* GIVEN PASSAGE *
Content starts

Manager, sommelier, The Den at Nicklaus North
Photos and questions by Maureen Provençal
PQ: Whats your food/wine philosophy?
DF: Clean, pure and simple flavours magnified by the perfect wine paring.
PQ: One food you cant live without?
DF: Artisian cheese.
PQ: One ingredient you cant live without?
DF: Fresh herbs.
PQ: What food/drink should people be more open to trying?
DF: Different styles of sparkling wine/Champagne.
PQ: One food you avoided as a child and now love?
PQ: Most memorable meal youve ever eaten?
DF: Fresh Dungeness crab and Viognier on the beach at Tofino.
PQ: Exact moment you decided to become involved in the food and beverage industry? DF: When I had to make a choice of pursuing rock stardom or getting involved with the F&B industry. I chose F&B because I thought I would be better at it.
PQ: Whats your solution for a last-minute meal?
DF: Make your own pizza, using pita bread and whatevers in the fridge.
PQ: Best trend in food/restaurants?
DF: Golf and country club restaurants becoming destination dining rooms for foodies and winos.
PQ: Worst trend in food/restaurants?
DF: Big portions lacking identity.
PQ: Greatest professional moment?
DF: Opening my own restaurant in 94 on Vancouver Island.
PQ: Where would you go to eat if you could go anywhere in the world?
DF: Piedmonte, Italy or Mallorca, Spain.
PQ: Where would you go for your last meal in Whistler?
DF: I would have my last meal with friends and family at home.
PQ: What brought you to Whistler?
DF: To contribute to a burgeoning food and wine scene.
PQ: Who has been the most influential person who had the biggest impact on your career?
DF: Springsteen has been a life influence, but not a career influence.

Content ends

* EXERCISE SET *
1. Retype a section of the sommelier interview word for word, starting at the words "PQ: Worst trend" and ending after the words "on your career?".
2. According to the sommelier interview, what is DF's most memorable meal?

* DATA FOR ANALYSIS *

Content starts

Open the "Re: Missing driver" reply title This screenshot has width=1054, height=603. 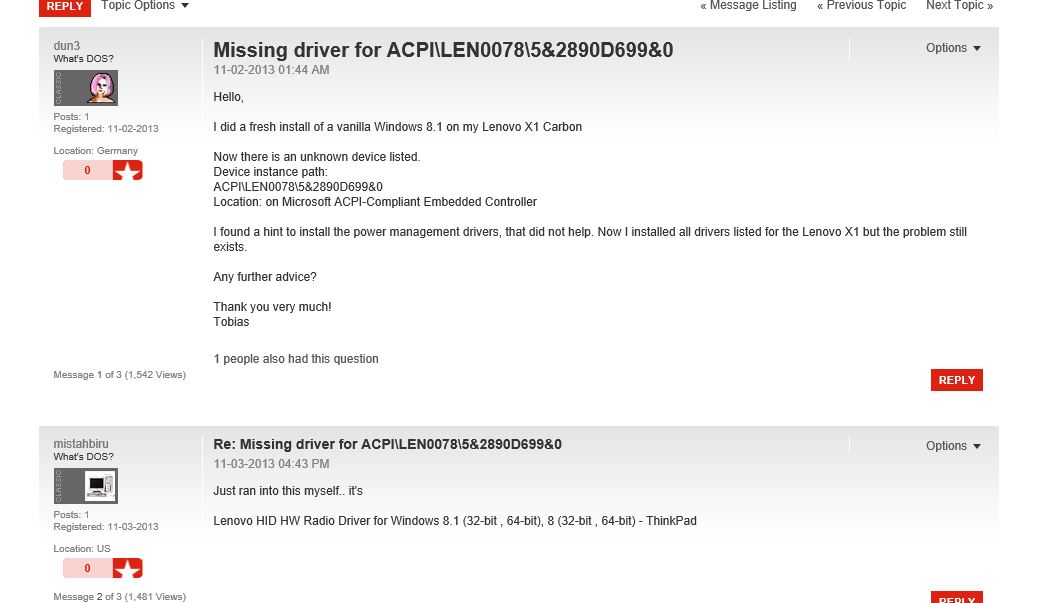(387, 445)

Content ends
Content starts

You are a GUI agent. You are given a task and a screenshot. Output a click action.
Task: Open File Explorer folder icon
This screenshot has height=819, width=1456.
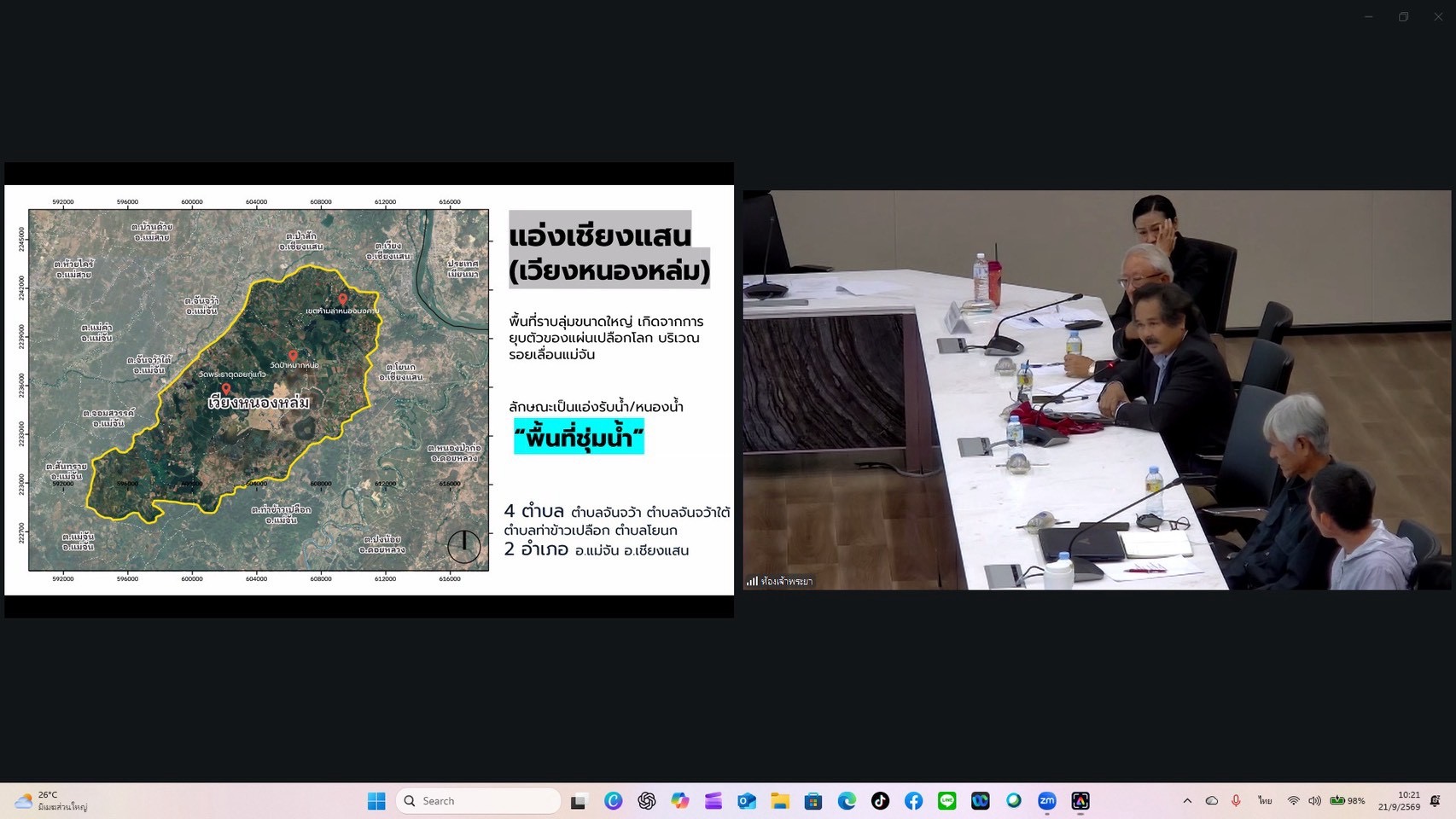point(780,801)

Content ends

* EXERCISE ANSWERS *
1.
PQ: Worst trend in food/restaurants?
DF: Big portions lacking identity.
PQ: Greatest professional moment?
DF: Opening my own restaurant in 94 on Vancouver Island.
PQ: Where would you go to eat if you could go anywhere in the world?
DF: Piedmonte, Italy or Mallorca, Spain.
PQ: Where would you go for your last meal in Whistler?
DF: I would have my last meal with friends and family at home.
PQ: What brought you to Whistler?
DF: To contribute to a burgeoning food and wine scene.
PQ: Who has been the most influential person who had the biggest impact on your career?

2. Fresh Dungeness crab and Viognier on the beach at Tofino.